Pelletan-fils garda la relique recouvrée jusqu'à sa mort, en 1879. Personne ne s'inquiéta de ce qu'elle était devenue dans le sac de l'archevêché. La famille royale en exil la crut perdue, et n'en parla plus... (...)
IL REVIENT, AVEC SON CŒUR !
La relique du cœur de Louis XVII, « petit Roi dormant de la Monarchie française », comme l'appelle joliment la princesse Amélie de Bourbon-Parme, passant de main en main, aboutit dans la chapelle du château de Frohsdorf, en Autriche, où elle demeura près d'un demi-siècle, sous la garde de la fille de don Carlos, Béatrice, princesse Massimo, de la famille des Bourbons d'Espagne.
Échappant aux destructions nazies et soviétiques pendant la guerre, le cœur de Louis XVII trouva de nouveau refuge en Italie. En 1975, une fille de la princesse Massimo décida de rendre la relique à la France. Quelqu'un lui suggéra de la remettre à monsieur Valéry Giscard d'Estaing, alors président de la République française. Elle répliqua : « La République ? Jamais ! » Voilà pourquoi la relique fut offerte à l'association du Mémorial de France à Saint-Denis.
Quelques mois auparavant, en octobre 1973, l'abbé de Nantes tenait une réunion publique (...) à Paris, sur le thème :le Sacré-Cœur de Jésus, salut du monde. (...)
UN DESSEIN DE MISÉRICORDE ET DE SALUT
Notre Père rappelait alors le grand dessein de miséricorde de Jésus-Christ sur son royaume de France, malheureusement contrecarré depuis trois siècles :
« Louis XIV n'a pas fait ce qui lui était demandé, ni Louis XV ; Louis XVI l'a promis mais c'était trop tard, quand il était prisonnier au Temple. Louis XVIII ne l'a pas voulu, l'impératrice Eugénie en a été dissuadée par l'archevêque de Paris. Poincaré, au pire moment de la Grande Guerre, n'en a pas eu l'audace, et le peuple souverain depuis lors ne s'en est nullement soucié, tombant de défaites en malheurs, sans plus de réflexion ni de remords...
« Sans doute, les Vendéens ont mené leur combat sous le signe du Sacré-Cœur, qu'avait popularisé parmi eux saint Louis-Marie Grignion de Montfort. ( ...)

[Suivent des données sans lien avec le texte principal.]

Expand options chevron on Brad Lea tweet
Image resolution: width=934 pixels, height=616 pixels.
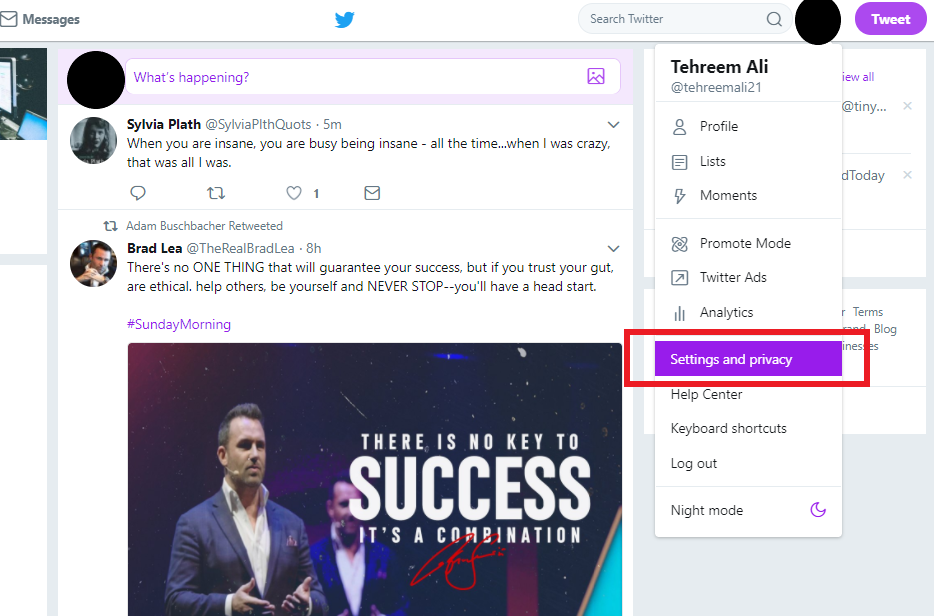pos(614,248)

« Sans doute, nos arrière-grands-pères ont décidé de bâtir le Sacré-Cœur de Montmartre, en hommage de repentir et de dévotion au Christ Sauveur. Mais leur geste religieux ne déboucha pas sur une réforme, – une révolution –, de toute leur vie temporelle conformément aux appels du Sacré-Cœur... Sans doute une Archiconfrérie du Sacré-Cœur se développa rapidement entre 1873 et 1914 ; et les soldats de la Grande Guerre arborèrent par milliers de petits drapeaux marqués du Cœur de Jésus sur leurs vareuses bleu horizon, et la paix leur fut donnée mais ni belle, ni complète, ni stable. Ils ne firent pas eux non plus, d'autres malgré eux ne firent pas ce que le Ciel demandait depuis tant de temps à la terre, et principalement, d'abord, à cette terre de France qui lui appartient, “ tribu de Juda de la Nouvelle Alliance ”, selon le mot de saint Pie X.

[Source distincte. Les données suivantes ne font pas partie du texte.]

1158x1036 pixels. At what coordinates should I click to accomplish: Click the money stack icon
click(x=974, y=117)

« Et comment ne pas rappeler la floraison du signe sacré, de l'emblème du Père de Foucauld sur les murs d'Alger, d'Oran, de Constantine, partout le Cœur et la Croix témoignant de la volonté (...) de garder cette terre française au Christ-Roi. Et pourtant l'Algérie a été perdue pour la France et pour le Christ ! Que devait-on faire donc, qu'ils n'ont pas fait ? Comment la leçon de tant de débâcles peut-elle être pour nous une leçon d'espérance, de certitude, de courage ?
« Eh bien, je persiste à vous dire : le Sacré-Cœur a promis. Il tiendra ses promesses. Mais il les tiendra parfaitement quand les hommes auront tout simplement et vraiment accompli le peu qu'il leur demande, mais qu'il leur demande absolument. »

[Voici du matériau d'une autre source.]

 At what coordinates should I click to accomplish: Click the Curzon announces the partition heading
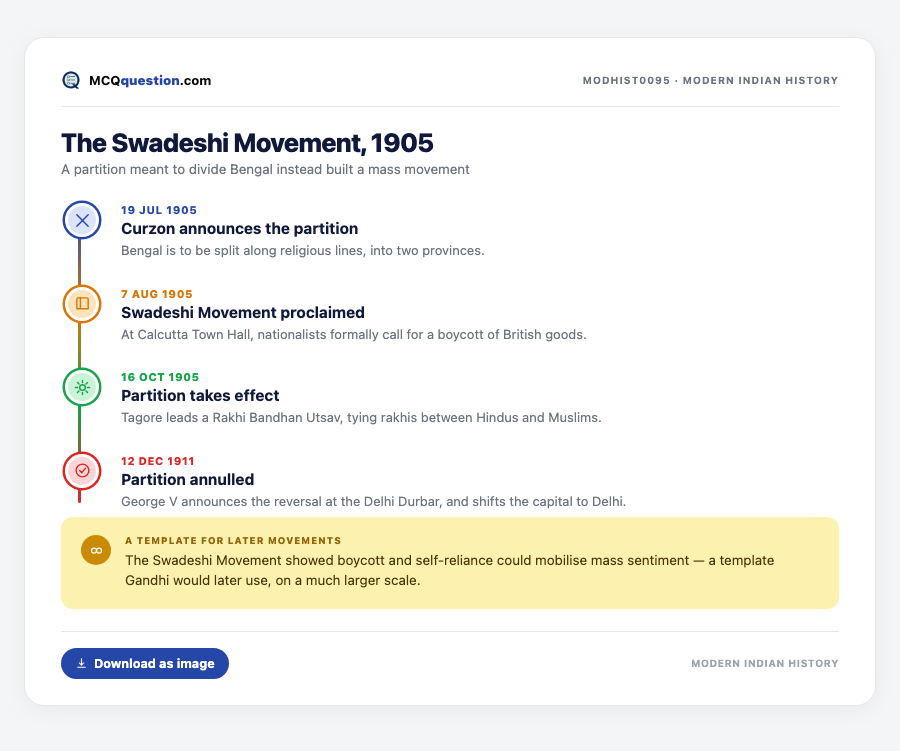tap(239, 229)
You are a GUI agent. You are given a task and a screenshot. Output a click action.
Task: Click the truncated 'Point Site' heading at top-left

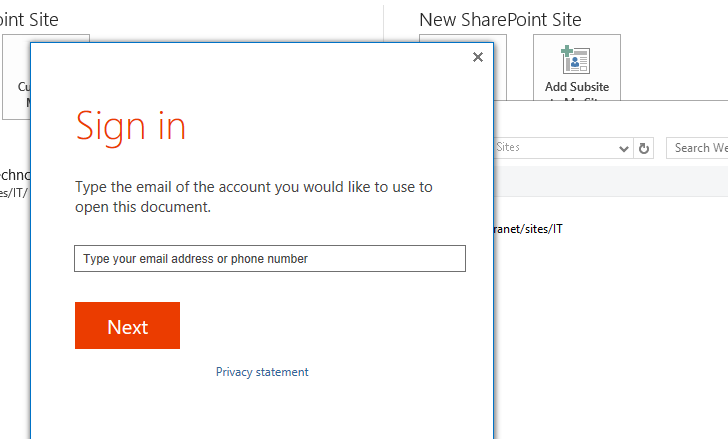coord(30,19)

Et notre Père de conclure : « C'est ici la pierre d'achoppement depuis trois siècles. Si les humbles acceptèrent de bon cœur et en grand nombre la dévotion nouvelle, les grands ne l'acceptèrent pas, ne voulurent pas se conformer aux Volontés de ce Divin Cœur qui leur étaient transmises par des saints. Quant aux tièdes et aux méchants, ils lui furent hostiles avec un acharnement extraordinaire. C'était prévu :
« Il m'a fait connaître, écrivait Marguerite-Marie à la mère de Saumaise, qu'il n'a que faire des puissances humaines parce que la dévotion et le règne de ce Sacré-Cœur ne s'établirait que par des sujets pauvres et méprisés, et parmi les contradictions, afin que l'on n'en attribuât rien à la puissance humaine. »
Voilà pourquoi le cœur du petit Roi, persécuté et rejeté depuis deux cent ans comme son divin Maître, s'offre aujourd'hui à notre culte pour nous rappeler, comme naguère sainte Jeanne d'Arc, la place que Dieu, que Jésus et Marie, dans leur très unique Cœur, réclament dans notre vie nationale. Oui, sainte Jeanne, dont le cœur fut lui aussi retrouvé, sur son bûcher de Rouen, « intact et plein de sang », avant d'être jeté à la Seine, avec les cendres de son corps virginal !
L'AUTHENTIFICATION DE LA RELIQUE
Le retour de Louis XVII commença dans l'humilité, au matin du 10 avril 1975. Le petit Roi revenait dans son royaume… si discrètement qu'on n'osait même pas affirmer son identité ! La plaque métallique, apposée sur l'urne contenant la relique, indiquait : « Cœur présumé de l'enfant mort au Temple sous le nom supposé de Louis-Charles Capet. » (sic ! )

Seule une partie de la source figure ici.